-------- PASSAGE TO READ --------

Birmingham

A visit to the Birmingham Civil Rights Institute might show you that the history you were taught about the Civil Rights Movement in the 1960's was a bit glossed over.  It did me.

Here in downtown Birmingham, right next door to the 16th Street Baptist Church, the exhibits at the institute show clearly the impact and abuse of segregation, and the courage it took for those at the center of the Civil Rights Movement.  The entire area is designated as the Birmingham Civil Rights National Monument.

Unfortunately, and you don't have to look to close, one can see that while we have come a long way, we have much much farther to go.

The displays take you through one of the most segregated cities of the post Civil War South, and how the black community built a "separate but equal" society.


Up until they were deprived of their voice, their right to vote.  You see how the main players, Shuttlesworth, King, Abernathy, Bevel, and many of those citizens, just like you and me, put every thing on the line to fight for those rights that should have belonged to everyone.  Rights that were denied them simply because of the color of their skin.

And finally, smashes you through the windows of the 16th Street Baptist Church, and the bomb that went of there on a Sunday morning September 15, 1963 killing four young girls.

-------- DATA LINES --------

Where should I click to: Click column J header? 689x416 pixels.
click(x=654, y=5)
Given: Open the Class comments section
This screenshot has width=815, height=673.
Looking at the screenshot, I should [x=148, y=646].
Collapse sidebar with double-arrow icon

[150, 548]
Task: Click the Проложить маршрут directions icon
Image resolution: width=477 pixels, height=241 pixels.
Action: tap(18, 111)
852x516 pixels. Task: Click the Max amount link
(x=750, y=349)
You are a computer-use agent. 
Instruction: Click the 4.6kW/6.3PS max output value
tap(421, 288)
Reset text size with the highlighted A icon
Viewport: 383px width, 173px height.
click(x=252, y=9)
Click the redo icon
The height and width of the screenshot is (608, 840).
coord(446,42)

--------

## OBJECTIVES:
1. Using the text about Birmingham, decide whether each statement agrees with it: (a) the institute stands next door to the 16th Street Baptist Church; (b) the bombing took place on a Saturday morning; (c) the whole area has been designated a national park. Answer yes or no for each, quoting the deciding words.
2. Reproduce word for word the part of the text about Birmingham that opens with the words containing "Unfortunately, and you" and closes with "four young girls.".

## RESPONSES FOR EACH TASK:
1.
(a) Yes: "right next door to the 16th Street Baptist Church"
(b) No: "on a Sunday morning September 15, 1963"
(c) No: "The entire area is designated as the Birmingham Civil Rights National Monument."

2.
Unfortunately, and you don't have to look to close, one can see that while we have come a long way, we have much much farther to go.

The displays take you through one of the most segregated cities of the post Civil War South, and how the black community built a "separate but equal" society.


Up until they were deprived of their voice, their right to vote.  You see how the main players, Shuttlesworth, King, Abernathy, Bevel, and many of those citizens, just like you and me, put every thing on the line to fight for those rights that should have belonged to everyone.  Rights that were denied them simply because of the color of their skin.

And finally, smashes you through the windows of the 16th Street Baptist Church, and the bomb that went of there on a Sunday morning September 15, 1963 killing four young girls.